In the dust-covered desolation of our No Man's Land here, wearing our shade hats, with handkerchiefs tied over our faces and Vaseline in our nostrils, we have been trying to rescue our home from the wind-blown dust which penetrates wherever air can go. It is almost a hopeless task, for there is rarely a day when at some time the dust clouds do not roll over. "Visibility" approaches zero and everything is covered again with a silt-like deposit which may vary in depth from a film to actual ripples on the kitchen floor.
—A letter from an Oklahoma woman, June, 1935, later published in Reader's Digest
Two-and-a-half-million people fled the region.
President Roosevelt appointed a commission to study the problem. Their report is remarkably clear and simple. It's so astonishingly lucid that it's hard to believe that it was produced by a government or by any organization whatsoever.
The agricultural economy of the Great Plains will become increasingly unstable and unsafe, in view of the impossibility of permanent increase in the amount of rainfall, unless over-cropping, over-grazing, and improper farm methods are prevented. There is no reason to believe that the primary factors of climate temperature, precipitation, and winds in the Great Plains region have undergone any fundamental change. The future of the region must depend, therefore, on the degree to which farming practices conform to natural conditions. Because the situation has now passed out of the individual farmer's control, the reorganization of farming practices demands the cooperation of many agencies, including the local, state, and federal governments.

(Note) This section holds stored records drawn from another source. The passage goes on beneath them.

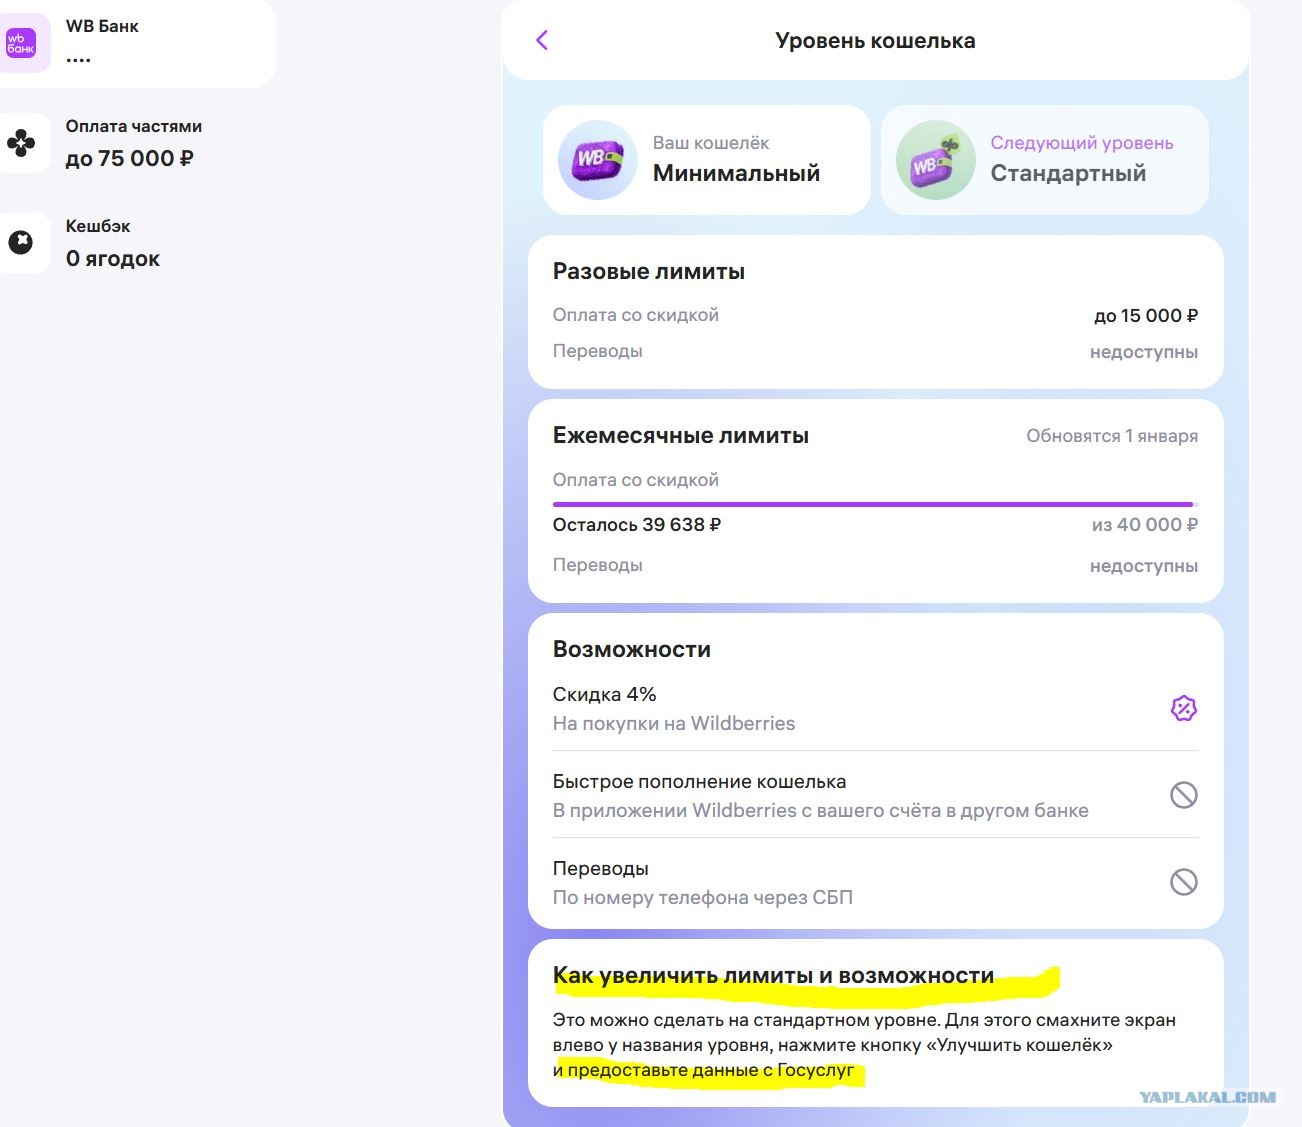Screen dimensions: 1302x1127
Task: Tap the purple Минимальный wallet image
Action: [598, 160]
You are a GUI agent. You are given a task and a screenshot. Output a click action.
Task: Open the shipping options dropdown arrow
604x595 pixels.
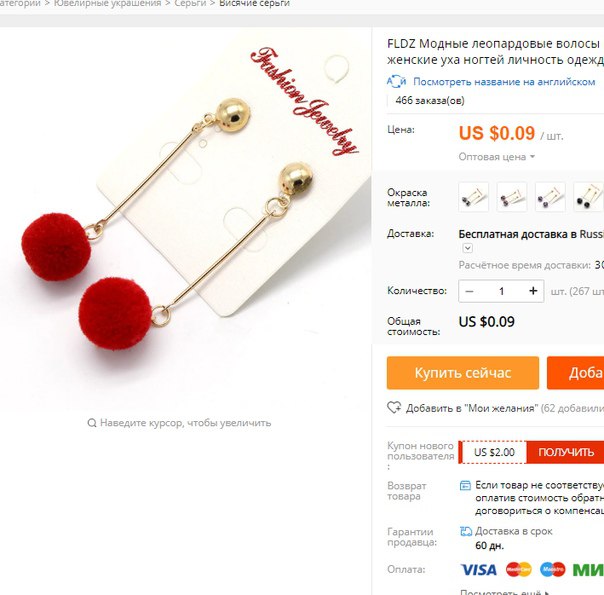(x=467, y=248)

—Report of the Great Plains Drought Committee, August 27, 1936
So there it is. The region is dry. It was going to stay that way. The report made it clear that the disaster had come about because the land was used harder than it could stand. The natural conditions had to be respected. No single farmer could protect himself. When the winds came, no individual could hold back the dust. There had to be planning, with rules and restrictions, incentives and enforcement. They were put in place to some degree. The effects of erosion were slowly repaired and farming resumed throughout the region.
So here we are, in 2013. And the ghost of Woody Guthrie is picking out a tune.
There's an aquifer that runs beneath the ground from South Dakota right down to Texas and New Mexico. It's right below the lands that turned into the Dust Bowl in the 1930s. Wells could supply the water that the rains wouldn't deliver, with more certainty and reliability.
Farmers, hard-working entrepreneurs that they are, followed the imperatives of the market, to grow as much of the most profitable crops as they could. Without a care as to how much water they used or what they were doing to the land, provided it didn't affect their immediate bottom line.
The problem, Michael Wines of the New York Times reports ("Wells Dry, Fertile Plains Turn to Dust," May 20), is that "when the groundwater runs out, it is gone for good. Refilling the aquifer would require hundreds, if not thousands, of years of rains." It is running out. Of course, even if a farmer is a dedicated conservationist and chooses crops or livestock that only use sustainable amounts of water, it doesn't mean he can save himself, because his neighbors can be sucking the aquifer dry right underneath him.
The report by Mr. Wines of the Times is generally excellent. And I am grateful for it. However, it includes this bizarre sentence: "The villain in this story is in fact the farmers' savior: the center-pivot irrigator, a quarter- or half-mile of pipe that traces a watery circle around a point in the middle of a field. The center pivots helped start a revolution that raised farming from hardscrabble work to a profitable business."
No. That simple bit of technology is not at fault. The villain is the same one all over again: the unrestricted rule of the market, with each individual pursuing his own profit. But the invisible hand, instead of leading them to a common good that they knew not of, led them, once again, to destroy the very thing that gave them sustenance.